THE PROBLEM »
Scan the data below. Pull out each line where "Speed" occurs.

[Records excerpted from a collection]
----------------

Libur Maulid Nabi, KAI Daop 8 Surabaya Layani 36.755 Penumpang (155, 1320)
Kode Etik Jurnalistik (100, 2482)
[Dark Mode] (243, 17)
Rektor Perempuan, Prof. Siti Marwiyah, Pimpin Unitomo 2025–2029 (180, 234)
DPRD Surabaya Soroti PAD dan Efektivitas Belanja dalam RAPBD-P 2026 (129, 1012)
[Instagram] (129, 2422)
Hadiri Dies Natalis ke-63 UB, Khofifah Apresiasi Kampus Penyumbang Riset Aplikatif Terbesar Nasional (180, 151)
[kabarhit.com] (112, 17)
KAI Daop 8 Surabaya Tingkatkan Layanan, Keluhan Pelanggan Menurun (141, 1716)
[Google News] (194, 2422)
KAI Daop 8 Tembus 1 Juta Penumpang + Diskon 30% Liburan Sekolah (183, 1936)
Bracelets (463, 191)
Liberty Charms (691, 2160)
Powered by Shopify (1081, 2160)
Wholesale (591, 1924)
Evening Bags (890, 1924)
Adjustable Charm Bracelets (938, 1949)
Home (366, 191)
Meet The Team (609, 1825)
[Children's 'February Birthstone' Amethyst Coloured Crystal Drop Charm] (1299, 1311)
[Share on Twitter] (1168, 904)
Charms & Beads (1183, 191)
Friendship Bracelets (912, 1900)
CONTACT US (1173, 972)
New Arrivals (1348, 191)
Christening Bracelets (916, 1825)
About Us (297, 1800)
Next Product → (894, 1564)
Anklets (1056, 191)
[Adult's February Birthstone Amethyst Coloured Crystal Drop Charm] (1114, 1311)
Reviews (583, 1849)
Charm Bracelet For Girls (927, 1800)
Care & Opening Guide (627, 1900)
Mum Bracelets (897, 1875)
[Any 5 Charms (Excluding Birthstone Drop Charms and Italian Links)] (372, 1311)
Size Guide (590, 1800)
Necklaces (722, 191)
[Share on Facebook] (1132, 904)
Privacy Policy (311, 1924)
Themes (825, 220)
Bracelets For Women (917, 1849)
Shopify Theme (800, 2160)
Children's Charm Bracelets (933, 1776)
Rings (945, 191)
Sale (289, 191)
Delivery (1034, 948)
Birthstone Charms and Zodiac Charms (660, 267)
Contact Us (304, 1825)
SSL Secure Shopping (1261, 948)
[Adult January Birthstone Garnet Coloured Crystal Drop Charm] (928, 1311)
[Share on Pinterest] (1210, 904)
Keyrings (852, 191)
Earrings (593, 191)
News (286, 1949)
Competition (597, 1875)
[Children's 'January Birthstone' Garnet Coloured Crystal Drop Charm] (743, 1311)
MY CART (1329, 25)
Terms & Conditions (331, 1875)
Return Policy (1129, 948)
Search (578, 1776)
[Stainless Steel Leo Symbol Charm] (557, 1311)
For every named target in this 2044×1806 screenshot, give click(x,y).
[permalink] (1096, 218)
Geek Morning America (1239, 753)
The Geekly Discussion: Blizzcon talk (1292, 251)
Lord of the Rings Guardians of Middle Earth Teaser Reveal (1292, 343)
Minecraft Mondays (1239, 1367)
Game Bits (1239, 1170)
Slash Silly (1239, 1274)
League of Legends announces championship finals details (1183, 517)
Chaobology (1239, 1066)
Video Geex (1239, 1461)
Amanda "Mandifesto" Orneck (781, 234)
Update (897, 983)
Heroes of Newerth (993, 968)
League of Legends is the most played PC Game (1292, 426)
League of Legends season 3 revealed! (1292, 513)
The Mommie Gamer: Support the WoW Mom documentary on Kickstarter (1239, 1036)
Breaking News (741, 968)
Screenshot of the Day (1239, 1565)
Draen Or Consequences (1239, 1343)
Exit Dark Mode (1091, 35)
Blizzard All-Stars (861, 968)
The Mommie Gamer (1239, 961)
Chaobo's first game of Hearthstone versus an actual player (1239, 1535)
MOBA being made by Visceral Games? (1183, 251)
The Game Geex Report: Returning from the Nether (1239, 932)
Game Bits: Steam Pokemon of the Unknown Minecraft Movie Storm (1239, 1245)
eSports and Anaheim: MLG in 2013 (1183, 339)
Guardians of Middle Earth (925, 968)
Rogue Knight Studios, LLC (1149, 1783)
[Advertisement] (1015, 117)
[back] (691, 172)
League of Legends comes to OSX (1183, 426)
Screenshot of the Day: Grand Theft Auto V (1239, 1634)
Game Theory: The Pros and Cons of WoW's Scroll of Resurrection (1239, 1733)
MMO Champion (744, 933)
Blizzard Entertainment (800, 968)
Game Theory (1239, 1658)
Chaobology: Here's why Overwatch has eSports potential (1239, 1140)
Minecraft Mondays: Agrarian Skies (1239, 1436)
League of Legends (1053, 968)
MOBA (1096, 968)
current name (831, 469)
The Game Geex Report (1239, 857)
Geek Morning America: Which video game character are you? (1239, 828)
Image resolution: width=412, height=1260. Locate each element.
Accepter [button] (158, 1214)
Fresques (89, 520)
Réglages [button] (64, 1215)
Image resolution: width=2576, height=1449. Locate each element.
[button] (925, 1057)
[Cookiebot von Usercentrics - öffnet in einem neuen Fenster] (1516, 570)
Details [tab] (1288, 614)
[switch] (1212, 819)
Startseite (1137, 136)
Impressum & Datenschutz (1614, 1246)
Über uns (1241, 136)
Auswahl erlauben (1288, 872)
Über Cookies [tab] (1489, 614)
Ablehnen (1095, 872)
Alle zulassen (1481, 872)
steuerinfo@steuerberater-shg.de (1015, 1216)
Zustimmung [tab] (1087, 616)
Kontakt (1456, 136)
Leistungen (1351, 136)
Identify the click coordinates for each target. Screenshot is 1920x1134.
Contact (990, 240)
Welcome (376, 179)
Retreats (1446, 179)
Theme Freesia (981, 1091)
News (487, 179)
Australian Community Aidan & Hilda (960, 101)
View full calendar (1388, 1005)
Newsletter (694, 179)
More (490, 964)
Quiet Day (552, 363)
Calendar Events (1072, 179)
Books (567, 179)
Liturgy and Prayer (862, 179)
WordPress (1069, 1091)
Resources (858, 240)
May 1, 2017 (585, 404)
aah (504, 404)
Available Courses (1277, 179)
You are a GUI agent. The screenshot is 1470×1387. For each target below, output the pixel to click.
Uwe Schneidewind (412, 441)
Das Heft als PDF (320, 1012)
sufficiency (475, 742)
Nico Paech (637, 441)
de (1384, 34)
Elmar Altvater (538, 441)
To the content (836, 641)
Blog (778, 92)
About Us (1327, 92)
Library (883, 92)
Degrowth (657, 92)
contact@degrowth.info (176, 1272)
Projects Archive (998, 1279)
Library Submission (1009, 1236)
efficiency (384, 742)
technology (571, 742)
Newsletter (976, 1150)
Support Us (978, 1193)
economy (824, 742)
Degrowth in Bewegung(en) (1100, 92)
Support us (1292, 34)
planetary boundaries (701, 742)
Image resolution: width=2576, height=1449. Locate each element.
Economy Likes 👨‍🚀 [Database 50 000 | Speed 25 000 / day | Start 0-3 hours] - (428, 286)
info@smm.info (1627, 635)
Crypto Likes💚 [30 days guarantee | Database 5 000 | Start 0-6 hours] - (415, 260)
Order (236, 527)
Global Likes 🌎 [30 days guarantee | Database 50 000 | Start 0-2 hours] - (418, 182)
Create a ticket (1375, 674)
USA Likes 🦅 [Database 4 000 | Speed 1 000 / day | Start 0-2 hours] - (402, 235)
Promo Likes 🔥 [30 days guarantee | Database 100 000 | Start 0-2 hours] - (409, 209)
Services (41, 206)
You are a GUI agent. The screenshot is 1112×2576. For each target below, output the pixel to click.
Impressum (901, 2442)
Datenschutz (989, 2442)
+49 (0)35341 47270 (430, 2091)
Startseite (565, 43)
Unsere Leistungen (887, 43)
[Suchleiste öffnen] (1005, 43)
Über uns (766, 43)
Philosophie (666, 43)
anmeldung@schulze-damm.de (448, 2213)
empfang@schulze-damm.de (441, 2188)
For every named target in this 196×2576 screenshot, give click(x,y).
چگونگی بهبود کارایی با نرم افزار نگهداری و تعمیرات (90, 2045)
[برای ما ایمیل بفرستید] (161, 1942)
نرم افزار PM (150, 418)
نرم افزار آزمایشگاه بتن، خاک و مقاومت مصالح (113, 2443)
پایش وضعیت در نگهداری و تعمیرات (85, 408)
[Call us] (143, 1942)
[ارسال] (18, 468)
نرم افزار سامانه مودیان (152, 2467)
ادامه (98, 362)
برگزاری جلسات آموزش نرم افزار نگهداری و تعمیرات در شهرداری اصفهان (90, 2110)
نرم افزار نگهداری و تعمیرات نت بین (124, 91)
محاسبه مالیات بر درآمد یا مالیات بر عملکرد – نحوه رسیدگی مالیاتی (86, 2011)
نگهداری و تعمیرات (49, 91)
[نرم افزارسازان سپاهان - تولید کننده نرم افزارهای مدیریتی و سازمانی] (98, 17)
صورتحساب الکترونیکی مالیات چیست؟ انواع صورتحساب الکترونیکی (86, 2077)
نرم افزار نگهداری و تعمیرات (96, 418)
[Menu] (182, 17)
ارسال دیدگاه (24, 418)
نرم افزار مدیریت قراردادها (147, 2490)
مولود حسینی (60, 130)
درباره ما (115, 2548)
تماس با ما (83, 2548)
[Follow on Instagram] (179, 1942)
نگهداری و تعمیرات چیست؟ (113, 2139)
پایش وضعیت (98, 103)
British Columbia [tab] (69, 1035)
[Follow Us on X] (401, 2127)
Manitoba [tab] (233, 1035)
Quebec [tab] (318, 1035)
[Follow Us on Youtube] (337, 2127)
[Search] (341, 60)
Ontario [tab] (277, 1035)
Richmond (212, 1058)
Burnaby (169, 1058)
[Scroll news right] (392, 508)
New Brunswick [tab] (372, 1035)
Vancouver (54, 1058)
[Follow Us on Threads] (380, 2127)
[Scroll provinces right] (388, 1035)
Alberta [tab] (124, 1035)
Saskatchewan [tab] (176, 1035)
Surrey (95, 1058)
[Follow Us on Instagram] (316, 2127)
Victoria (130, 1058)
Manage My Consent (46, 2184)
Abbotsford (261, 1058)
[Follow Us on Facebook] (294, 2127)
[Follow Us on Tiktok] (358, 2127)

----------------

EXPECTED ANSWER »
Economy Likes 👨‍🚀 [Database 50 000 | Speed 25 000 / day | Start 0-3 hours] - (428, 286)
USA Likes 🦅 [Database 4 000 | Speed 1 000 / day | Start 0-2 hours] - (402, 235)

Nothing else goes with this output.